Hello Ian,
I really like your proposal.
Massimo
On Sep 22, 2009, at 9:22 PM, Ian Bicking wrote:
OK, I mentioned this in the last thread, but... I can't keep up with
all this discussion, and I bet you can't either.
So, here's a rough proposal for WSGI and unicode:
I propose we switch primarily to "native" strings: str on both
Python 2 and 3.
Specifically:
environ keys: native
environ CGI values: native
wsgi.* (that is text): native
response status: native
response headers: native
wsgi.input remains byte-oriented, as does the response app_iter.
I then propose that we eliminate SCRIPT_NAME and PATH_INFO. Instead
we have:
wsgi.script_name
wsgi.path_info (I'm not entirely set on these names)
These both form the original path. It is not URL decoded, so it
should be ASCII. (I believe non-ASCII could be rejected by the
server, with Bad Request? A server could also choose to treat it as
UTF8 or Latin1 and encode unsafe characters to make it ASCII) Thus
to re-form the URL, you do:
environ['wsgi.url_scheme'] + '://' + environ['HTTP_HOST'] +
environ['wsgi.script_name'] + environ['wsgi.path_info'] + '?' +
environ['QUERY_STRING']
All incoming headers will be treated as Latin1. If an application
suspects another encoding, it is up to the application to transcode
the header into another encoding. The transcoded value should not
be put into the environ. In most cases headers should be ASCII, and
Latin1 is simply a fallback that allows all bytes to be represented
in both Python 2 and 3.
Similarly all outgoing headers will be Latin1. Thus if you (against
good sense) decide to put UTF8 into a cookie, you can do:
headers.append(('Set-Cookie',
unicode_text.encode('UTF8').decode('latin1')))
The server will then decode the text as latin1, sending the UTF8
bytes. This is lame, but non-ASCII in headers is lame. It would be
preferable to do:
headers.append(('Set-Cookie',
urllib.quote(unicode_text.encode('UTF8'))))

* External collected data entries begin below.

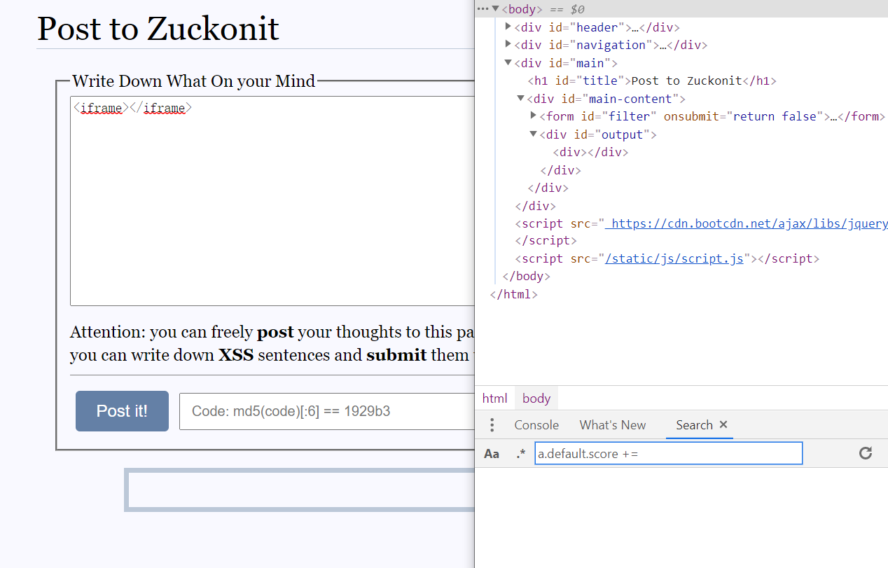Select the body breadcrumb item
Screen dimensions: 888x568
[x=536, y=399]
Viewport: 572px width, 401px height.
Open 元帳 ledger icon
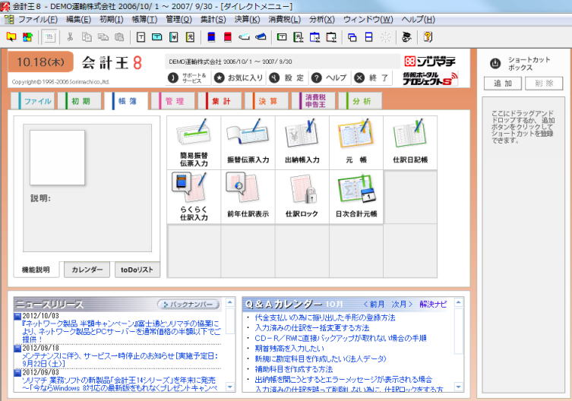pos(356,142)
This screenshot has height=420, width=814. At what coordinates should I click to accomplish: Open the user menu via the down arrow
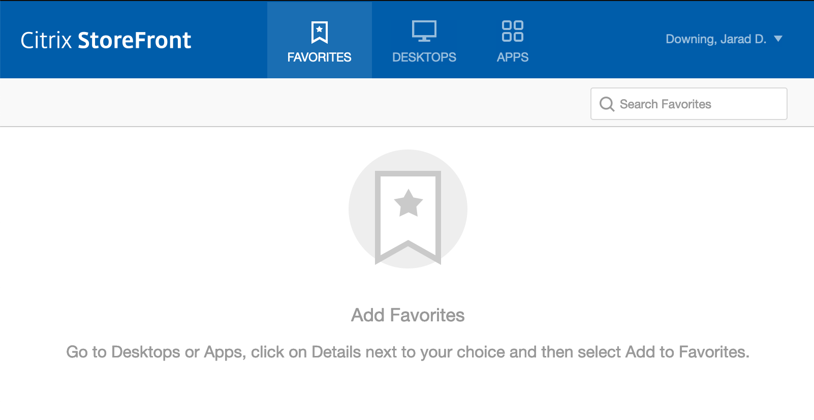778,39
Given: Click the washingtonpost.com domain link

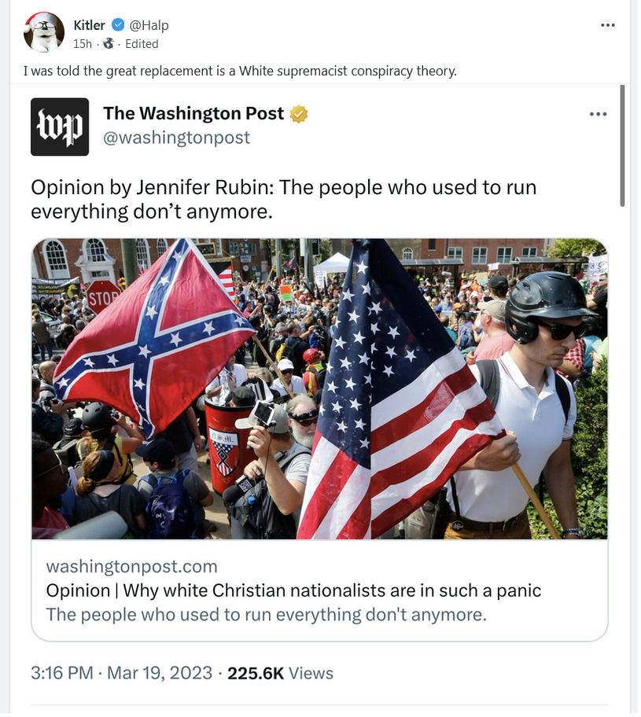Looking at the screenshot, I should 132,567.
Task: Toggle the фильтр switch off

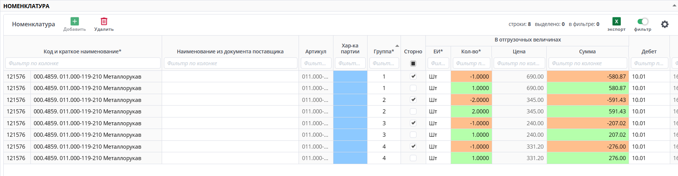Action: click(x=643, y=21)
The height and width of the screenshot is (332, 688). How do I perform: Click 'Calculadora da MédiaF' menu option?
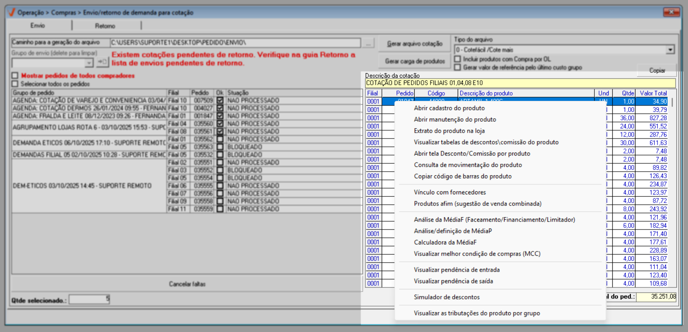coord(445,242)
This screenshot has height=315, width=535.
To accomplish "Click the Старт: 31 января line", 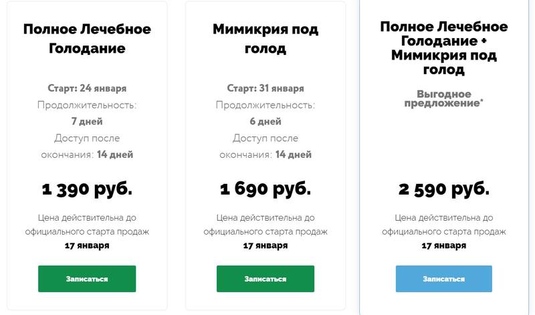I will point(265,88).
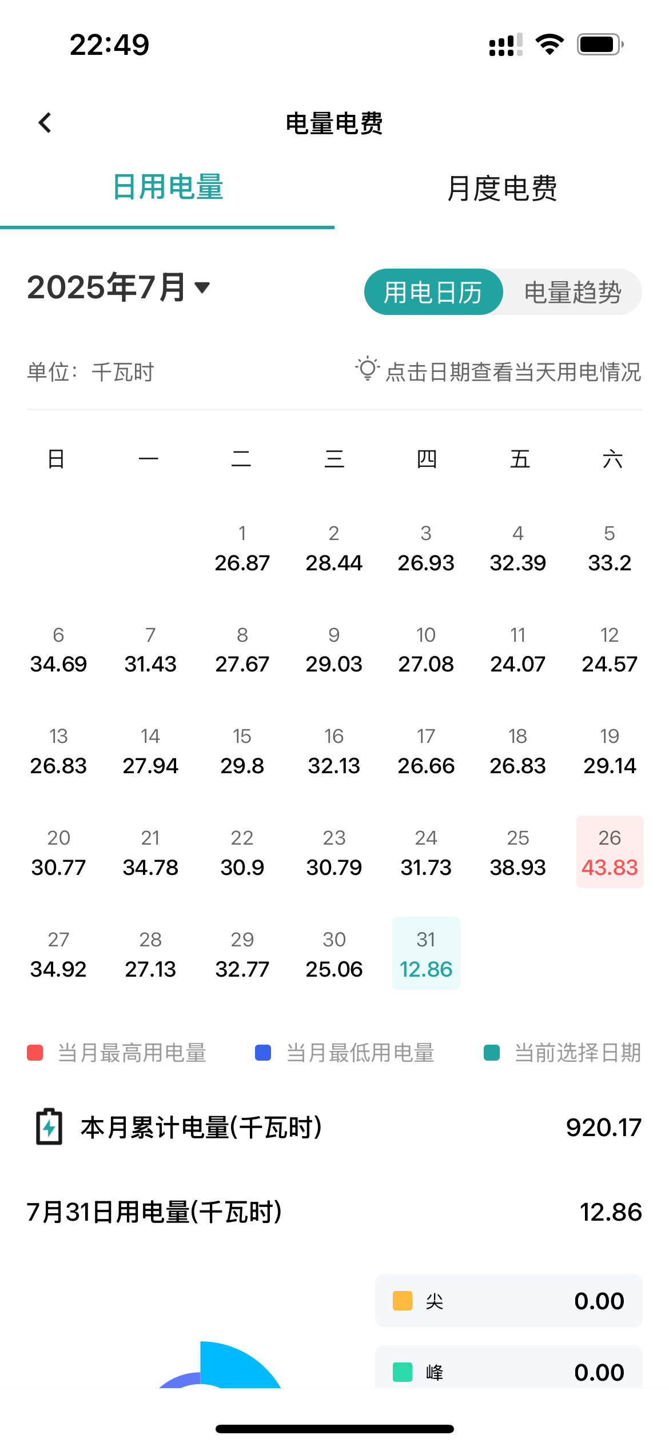The height and width of the screenshot is (1447, 669).
Task: Tap the red highest-usage legend marker
Action: tap(35, 1053)
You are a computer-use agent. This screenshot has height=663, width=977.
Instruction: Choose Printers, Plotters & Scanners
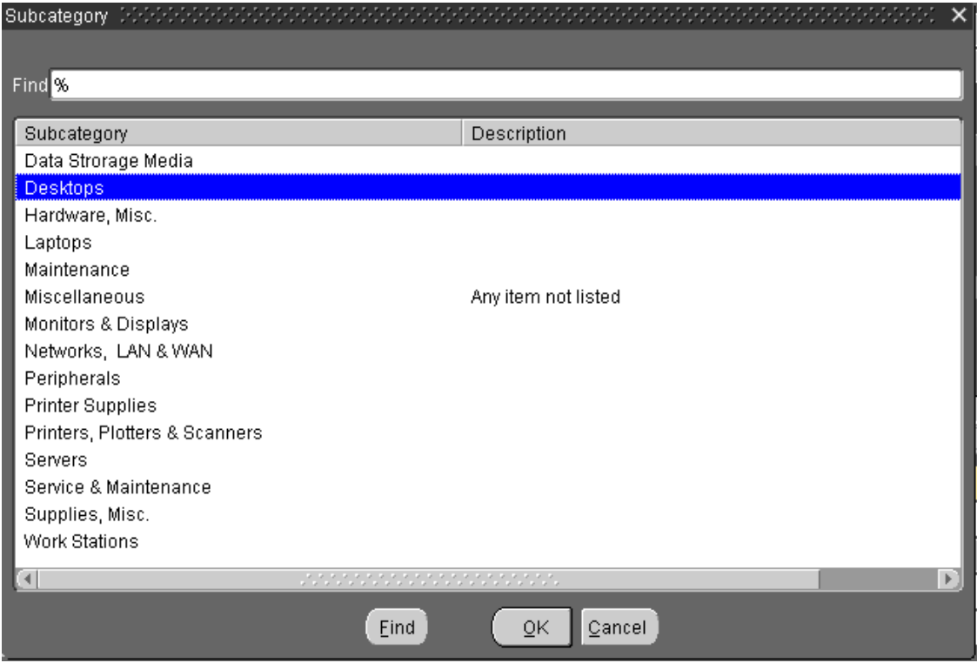[144, 432]
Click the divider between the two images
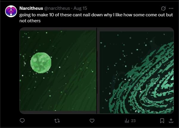The width and height of the screenshot is (179, 128). click(x=97, y=70)
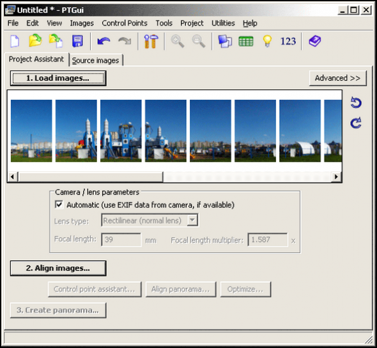Undo last action with blue arrow icon
The width and height of the screenshot is (377, 348).
[104, 41]
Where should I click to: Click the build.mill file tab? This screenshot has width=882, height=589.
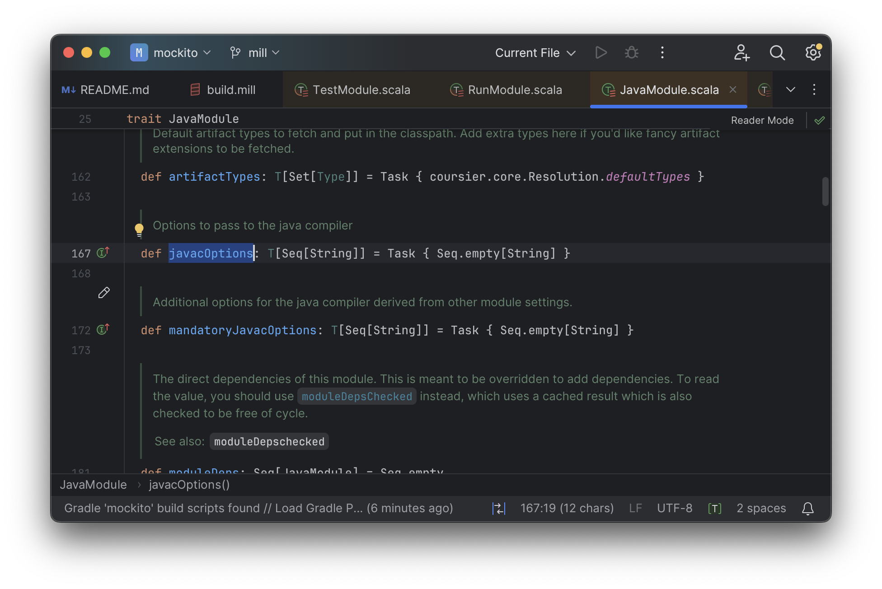231,89
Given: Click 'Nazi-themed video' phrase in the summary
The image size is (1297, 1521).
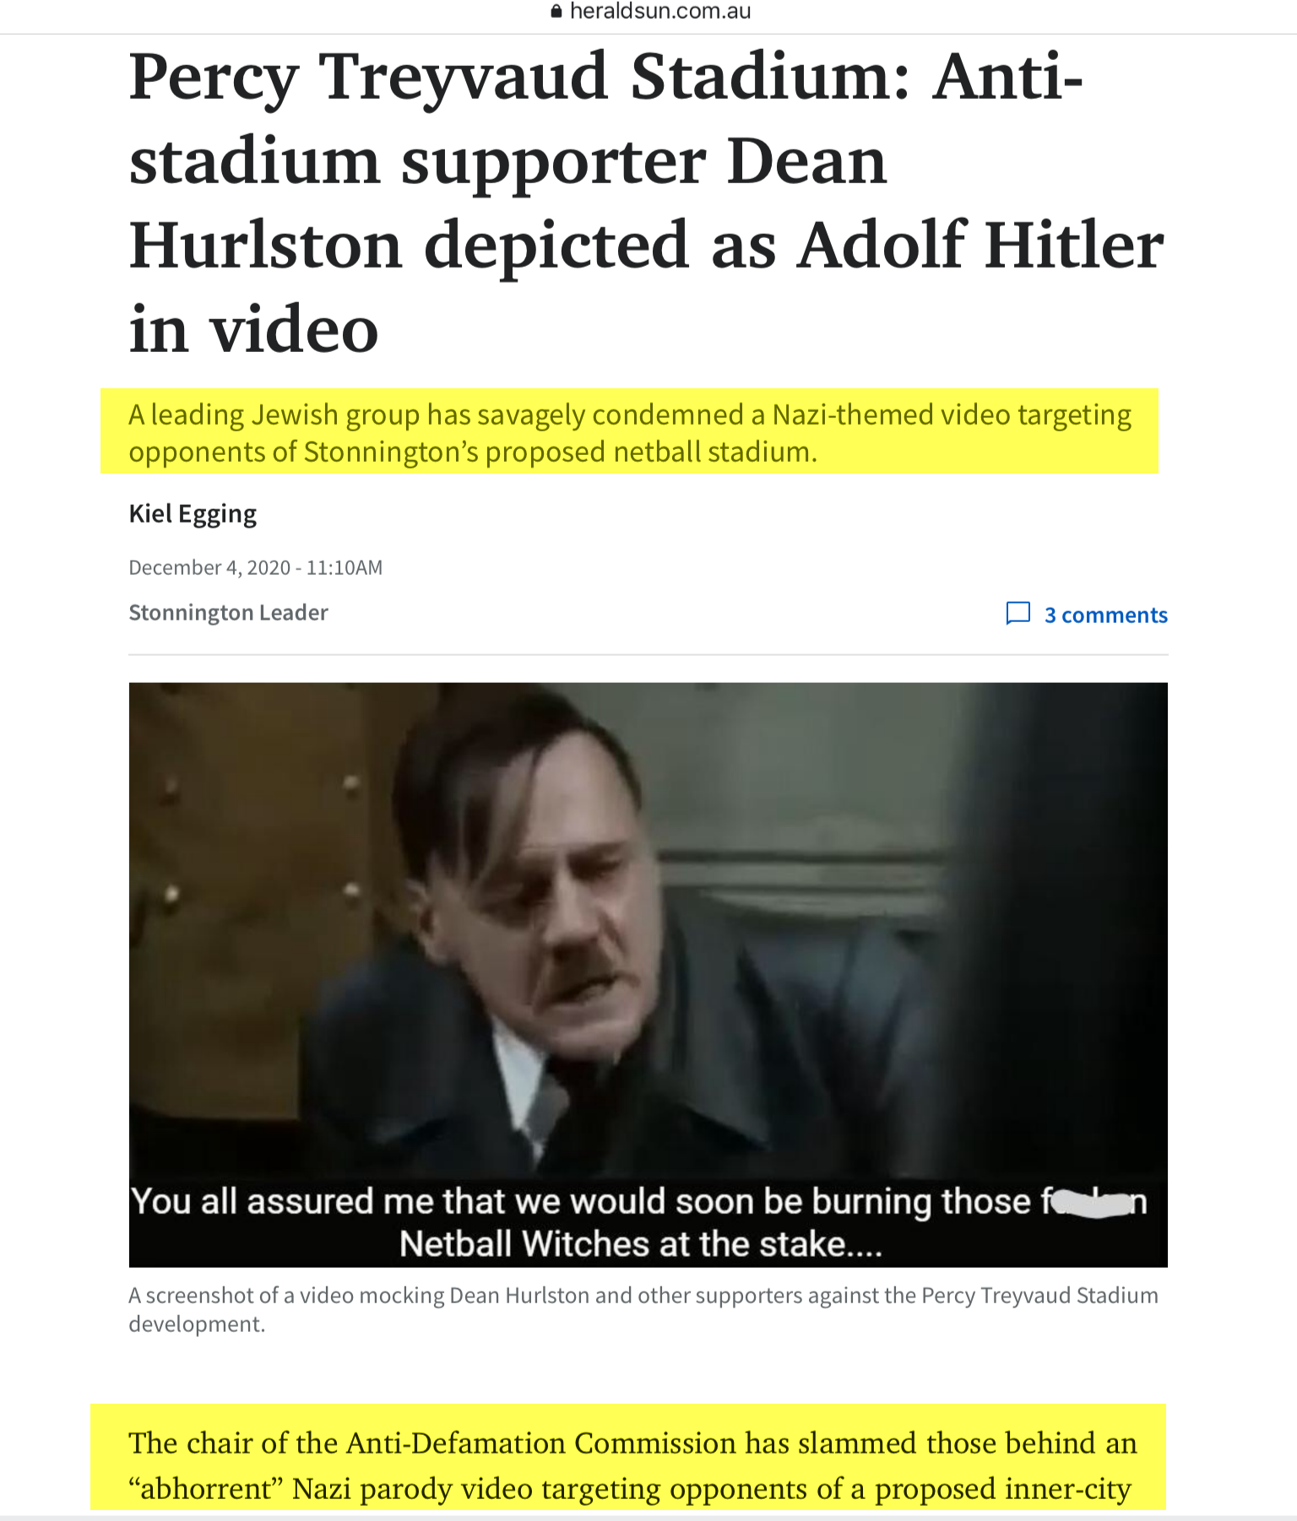Looking at the screenshot, I should (x=891, y=414).
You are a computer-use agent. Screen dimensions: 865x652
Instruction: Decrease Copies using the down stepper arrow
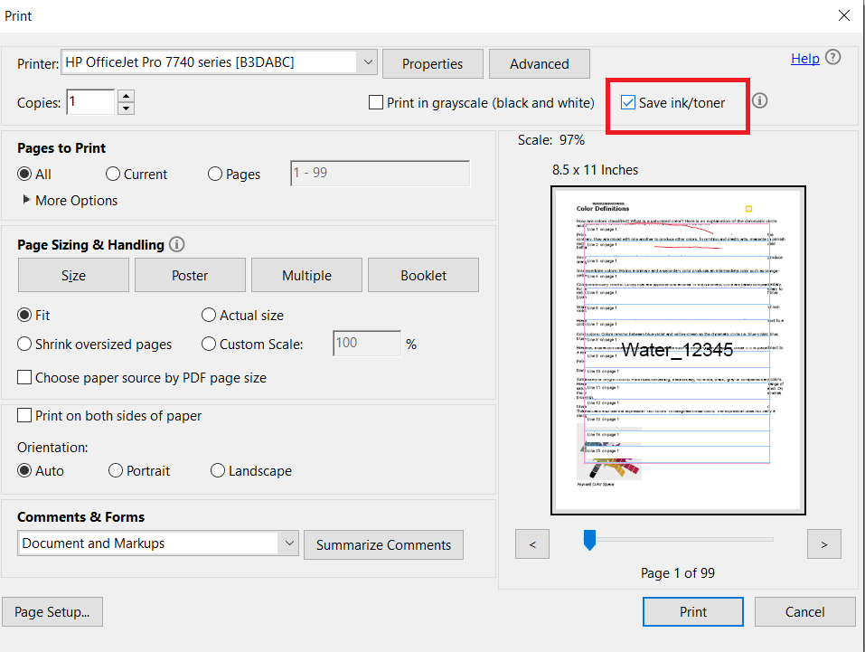[x=125, y=108]
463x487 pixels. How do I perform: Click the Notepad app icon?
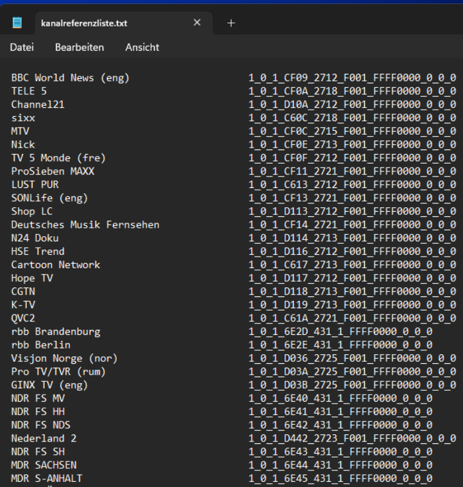point(17,22)
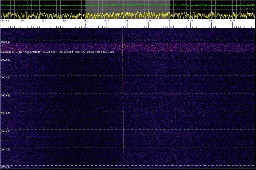Click the 350 Hz frequency scale label
This screenshot has width=256, height=170.
click(x=4, y=21)
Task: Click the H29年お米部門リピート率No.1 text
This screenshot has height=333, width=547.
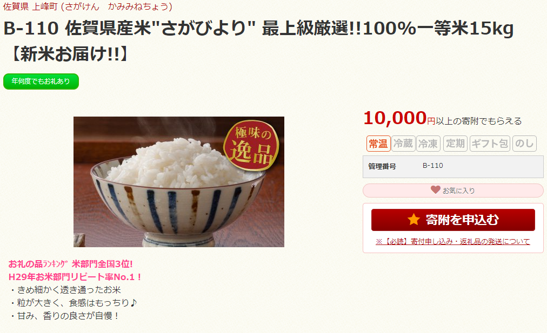Action: [75, 277]
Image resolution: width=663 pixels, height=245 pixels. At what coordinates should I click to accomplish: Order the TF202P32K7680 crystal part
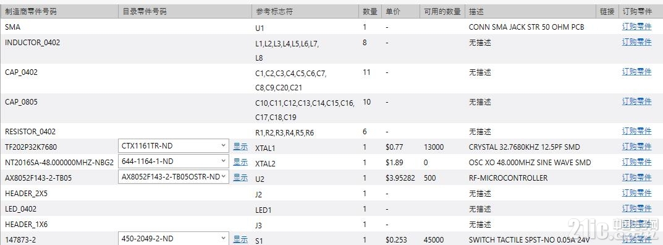click(x=636, y=147)
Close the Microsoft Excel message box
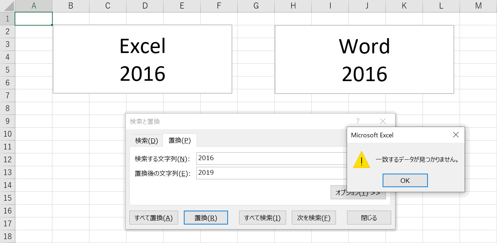Image resolution: width=497 pixels, height=243 pixels. coord(456,135)
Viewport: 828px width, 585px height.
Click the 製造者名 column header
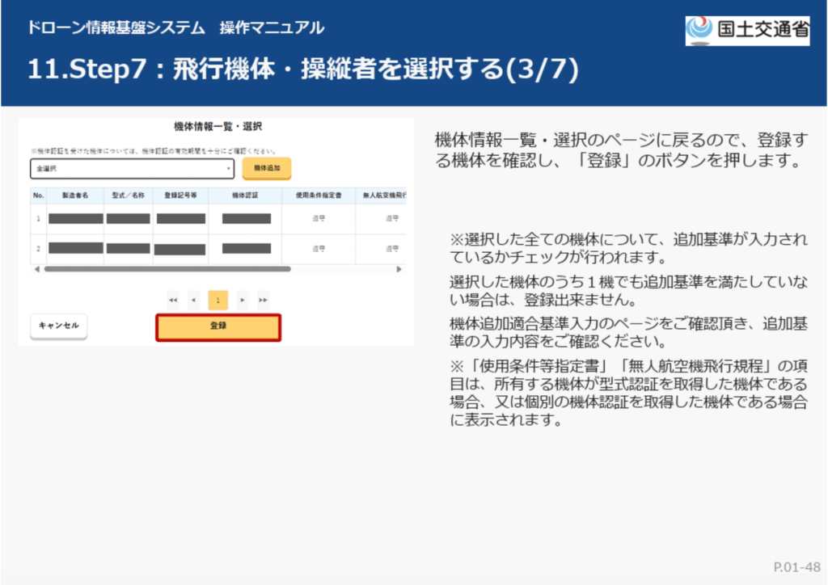point(74,196)
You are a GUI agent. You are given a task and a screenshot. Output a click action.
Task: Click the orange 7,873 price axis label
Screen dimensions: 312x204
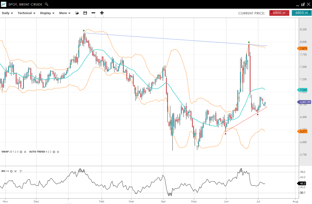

This sends different text, but is highly preferable. If you wanted
to parse a cookie that was set as UTF8, you'd do:
parse_cookie(environ['HTTP_COOKIE'].encode('latin1').decode('utf8'))
Again, it would be better to do;
parse_cookie(urllib.unquote(environ['HTTP_COOKIE']).decode('utf8'))
Other variables like environ['wsgi.url_scheme'],
environ['CONTENT_TYPE'], etc, will be native strings. A Python 3
hello work app will then look like:
def hello_world(environ):
return ('200 OK', [('Content-type', 'text/html; charset=utf8')],
['Hello World!'.encode('utf8')])
start_response and changes to wsgi.input are incidental to what I'm
proposing here (except that wsgi.input will be bytes); we can decide
about themseparately.
Outstanding issues:
Well, the biggie: is it right to use native strings for the environ
values, and response status/headers? Specifically, tricks like the
latin1 transcoding won't work in Python 2, but will in Python 3. Is
this weird? Or just something you have to think about when using
the two Python versions?
What happens if you give unicode text in the response headers that
cannot be encoded as Latin1?
Should some things specifically be ASCII? E.g., status.
Should some things be unicode on Python 2?
Is there a common case here that would be inefficient?